The other big difference today, though, is that you can win your way into tournaments cheaply. Online poker totally transforms that. It used to be that you couldn't make a living playing tournaments, you just couldn't. The amount you'd have to play and the expenses involved would cripple you unless you had the most freakish run of luck. But you can play on PokerStars every day and make a hundred attempts to win your way into a significantly sized tournament and it's only cost you $100 or $200. Or you can sit down and play a tournament for $5 but because it's PokerStars which has unlimited space, there might be 5000 people in this tournament so you can win a huge amount for a small investment.
At the risk of sounding really old, I grew up at a time when you couldn't win your way into tournaments cheaply on the internet, you had to travel to the place to play a live satellite, and you couldn't play for $5 or $10 and win thousands because there simply weren't enough seats in the room.
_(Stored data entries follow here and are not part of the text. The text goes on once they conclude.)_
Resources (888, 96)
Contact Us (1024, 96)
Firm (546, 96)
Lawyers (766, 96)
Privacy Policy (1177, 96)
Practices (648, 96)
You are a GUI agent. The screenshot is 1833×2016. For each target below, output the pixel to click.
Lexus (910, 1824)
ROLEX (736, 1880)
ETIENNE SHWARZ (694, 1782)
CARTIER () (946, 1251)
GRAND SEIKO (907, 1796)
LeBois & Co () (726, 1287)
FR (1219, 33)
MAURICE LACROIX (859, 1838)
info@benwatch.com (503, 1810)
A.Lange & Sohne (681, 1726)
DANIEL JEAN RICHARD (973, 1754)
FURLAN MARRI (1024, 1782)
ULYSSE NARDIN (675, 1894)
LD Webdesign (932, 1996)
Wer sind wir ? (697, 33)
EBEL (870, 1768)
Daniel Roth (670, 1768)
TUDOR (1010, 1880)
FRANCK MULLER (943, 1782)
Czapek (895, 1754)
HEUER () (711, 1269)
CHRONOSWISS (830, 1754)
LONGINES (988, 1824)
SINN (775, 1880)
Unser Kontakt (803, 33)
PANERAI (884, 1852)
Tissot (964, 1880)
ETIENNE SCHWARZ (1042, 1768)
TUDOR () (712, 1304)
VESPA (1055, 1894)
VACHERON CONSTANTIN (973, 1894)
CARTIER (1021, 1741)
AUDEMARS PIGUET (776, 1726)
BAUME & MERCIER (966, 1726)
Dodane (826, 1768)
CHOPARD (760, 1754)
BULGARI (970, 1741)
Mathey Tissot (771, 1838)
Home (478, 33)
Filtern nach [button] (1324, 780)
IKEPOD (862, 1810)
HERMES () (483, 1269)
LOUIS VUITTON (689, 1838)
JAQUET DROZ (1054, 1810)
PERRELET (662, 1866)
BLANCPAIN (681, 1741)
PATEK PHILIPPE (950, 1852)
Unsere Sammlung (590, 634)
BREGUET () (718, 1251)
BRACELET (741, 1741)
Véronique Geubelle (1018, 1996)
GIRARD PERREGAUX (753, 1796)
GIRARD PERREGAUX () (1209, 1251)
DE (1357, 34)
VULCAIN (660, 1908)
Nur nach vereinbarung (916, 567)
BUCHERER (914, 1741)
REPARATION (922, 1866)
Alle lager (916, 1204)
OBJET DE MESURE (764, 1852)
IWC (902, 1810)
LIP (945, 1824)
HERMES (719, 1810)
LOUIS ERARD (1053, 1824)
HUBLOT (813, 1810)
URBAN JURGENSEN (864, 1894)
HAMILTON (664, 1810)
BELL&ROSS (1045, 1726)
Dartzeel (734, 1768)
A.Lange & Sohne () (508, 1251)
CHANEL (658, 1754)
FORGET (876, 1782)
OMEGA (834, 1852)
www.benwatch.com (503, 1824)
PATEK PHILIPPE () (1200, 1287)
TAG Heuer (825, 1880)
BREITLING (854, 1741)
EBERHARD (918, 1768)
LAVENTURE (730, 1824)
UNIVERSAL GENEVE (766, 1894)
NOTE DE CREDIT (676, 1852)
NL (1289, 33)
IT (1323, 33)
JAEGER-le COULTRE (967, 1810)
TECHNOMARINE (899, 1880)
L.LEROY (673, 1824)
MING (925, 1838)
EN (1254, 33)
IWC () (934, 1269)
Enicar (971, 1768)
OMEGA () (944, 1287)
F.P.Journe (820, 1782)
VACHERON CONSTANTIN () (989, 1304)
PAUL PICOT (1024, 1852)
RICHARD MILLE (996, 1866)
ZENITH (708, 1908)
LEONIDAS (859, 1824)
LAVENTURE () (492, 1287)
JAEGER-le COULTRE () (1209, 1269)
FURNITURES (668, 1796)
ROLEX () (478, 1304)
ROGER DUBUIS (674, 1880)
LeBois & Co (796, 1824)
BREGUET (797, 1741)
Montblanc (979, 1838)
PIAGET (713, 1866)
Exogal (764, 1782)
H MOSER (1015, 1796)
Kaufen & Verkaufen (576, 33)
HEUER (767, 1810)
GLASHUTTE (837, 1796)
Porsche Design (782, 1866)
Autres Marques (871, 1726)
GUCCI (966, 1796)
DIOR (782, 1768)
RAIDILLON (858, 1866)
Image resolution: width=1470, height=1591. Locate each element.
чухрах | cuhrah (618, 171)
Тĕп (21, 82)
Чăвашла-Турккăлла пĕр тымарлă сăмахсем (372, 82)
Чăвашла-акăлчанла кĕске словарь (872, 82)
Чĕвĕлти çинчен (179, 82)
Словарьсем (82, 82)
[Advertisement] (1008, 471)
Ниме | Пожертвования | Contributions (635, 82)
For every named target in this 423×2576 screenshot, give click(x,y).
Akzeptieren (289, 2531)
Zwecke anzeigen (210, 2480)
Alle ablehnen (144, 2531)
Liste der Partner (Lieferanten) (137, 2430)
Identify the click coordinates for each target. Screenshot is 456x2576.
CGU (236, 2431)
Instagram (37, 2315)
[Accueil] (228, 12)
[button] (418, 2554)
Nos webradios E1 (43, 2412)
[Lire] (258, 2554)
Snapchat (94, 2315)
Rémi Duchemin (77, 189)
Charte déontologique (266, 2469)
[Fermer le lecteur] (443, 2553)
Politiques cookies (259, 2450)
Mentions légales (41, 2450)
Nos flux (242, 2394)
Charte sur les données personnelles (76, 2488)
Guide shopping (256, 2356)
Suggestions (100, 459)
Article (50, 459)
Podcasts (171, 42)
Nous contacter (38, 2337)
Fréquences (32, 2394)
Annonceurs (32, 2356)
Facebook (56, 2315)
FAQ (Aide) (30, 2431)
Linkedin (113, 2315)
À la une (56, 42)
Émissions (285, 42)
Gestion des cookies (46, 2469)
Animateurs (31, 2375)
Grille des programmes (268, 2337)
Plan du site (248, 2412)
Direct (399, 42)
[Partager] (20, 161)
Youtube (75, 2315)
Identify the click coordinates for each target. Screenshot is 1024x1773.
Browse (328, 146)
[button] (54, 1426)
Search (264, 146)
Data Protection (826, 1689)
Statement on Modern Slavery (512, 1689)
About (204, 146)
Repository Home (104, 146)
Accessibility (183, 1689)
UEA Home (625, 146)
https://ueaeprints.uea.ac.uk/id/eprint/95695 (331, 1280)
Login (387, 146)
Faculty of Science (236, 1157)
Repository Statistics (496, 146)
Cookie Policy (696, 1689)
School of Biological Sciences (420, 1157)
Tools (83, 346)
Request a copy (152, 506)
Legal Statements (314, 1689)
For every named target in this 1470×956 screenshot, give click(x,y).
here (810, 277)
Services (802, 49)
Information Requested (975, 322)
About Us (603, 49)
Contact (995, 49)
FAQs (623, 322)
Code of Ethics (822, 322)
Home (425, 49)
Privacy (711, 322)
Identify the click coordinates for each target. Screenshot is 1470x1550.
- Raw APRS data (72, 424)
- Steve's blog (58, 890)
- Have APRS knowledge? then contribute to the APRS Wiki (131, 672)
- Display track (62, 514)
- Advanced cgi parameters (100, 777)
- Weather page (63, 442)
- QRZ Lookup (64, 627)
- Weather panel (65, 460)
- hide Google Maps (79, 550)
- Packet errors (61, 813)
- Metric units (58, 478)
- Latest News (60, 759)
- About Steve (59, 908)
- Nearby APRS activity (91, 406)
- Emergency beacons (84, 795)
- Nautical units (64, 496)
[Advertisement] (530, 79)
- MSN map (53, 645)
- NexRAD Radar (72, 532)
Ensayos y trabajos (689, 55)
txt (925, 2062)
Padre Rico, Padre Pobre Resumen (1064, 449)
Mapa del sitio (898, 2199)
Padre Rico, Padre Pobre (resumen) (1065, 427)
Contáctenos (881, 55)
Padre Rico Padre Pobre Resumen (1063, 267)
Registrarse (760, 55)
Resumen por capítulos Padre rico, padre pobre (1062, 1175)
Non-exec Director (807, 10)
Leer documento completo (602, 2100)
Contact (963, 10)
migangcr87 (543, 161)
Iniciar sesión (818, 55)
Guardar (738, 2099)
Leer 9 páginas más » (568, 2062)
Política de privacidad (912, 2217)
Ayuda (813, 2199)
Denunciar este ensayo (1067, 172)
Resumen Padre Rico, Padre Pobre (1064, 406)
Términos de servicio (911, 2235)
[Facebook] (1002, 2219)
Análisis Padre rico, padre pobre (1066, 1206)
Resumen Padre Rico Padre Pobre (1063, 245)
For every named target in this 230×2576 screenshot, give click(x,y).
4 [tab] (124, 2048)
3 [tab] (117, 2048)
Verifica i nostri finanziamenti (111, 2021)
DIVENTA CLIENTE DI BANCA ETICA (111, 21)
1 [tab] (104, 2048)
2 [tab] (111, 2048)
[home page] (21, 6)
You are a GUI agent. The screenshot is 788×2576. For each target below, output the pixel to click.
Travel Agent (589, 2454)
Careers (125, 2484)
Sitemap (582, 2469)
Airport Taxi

So it is very different.
[*]By the time you won the London EPT had you played a lot of EPT events? Were you doing the circuit by that point?
No, I've never exactly done the circuit because, you know, I have another job. I can't be playing poker full time. I'd played a few EPT events, I'd probably played four EPT tournaments before then. Something like that...
[*]That's pretty good, isn't it, to take one down at the fourth shot!
Everybody looks at everyone's results now and sometimes I feel a bit hard done by when people say "where are your other results?" I've got a few other final tables, but when people say "what else have you won?" And I think "well, I don't play that many." You get some players who are literally playing two or three tournaments a week somewhere in the world and I play, these days, maybe ten a year, possibly more. I've never played that many.
[*]There's a saying in Hindu astrology, "Even the names match" which is meant to indicate a sympathy between similarly named things. You won a massive tournament at your home casino...
I certainly have jokes about the casino being named after me. And I can joke back that I lost so much money playing roulette in the early days that they really had to as a tribute. I like the fact that it says "VC" on the chips, I can't deny it. Of course, that's an incredibly special thing that I'll have with me forever. Not the name of the casino, but the fact that I won the tournament on home turf and I was able to celebrate afterwards with dozens of regular poker friends. Of course, that made it very special.
But don't get me wrong, I'd happily win the EPT in Deauville this year, or in Barcelona. I won't complain that jst because I don't live there I don't want the money.
[*]If you happened to win the main event, that would be ok?
That would be fine, do you know, I wouldn't turn it down.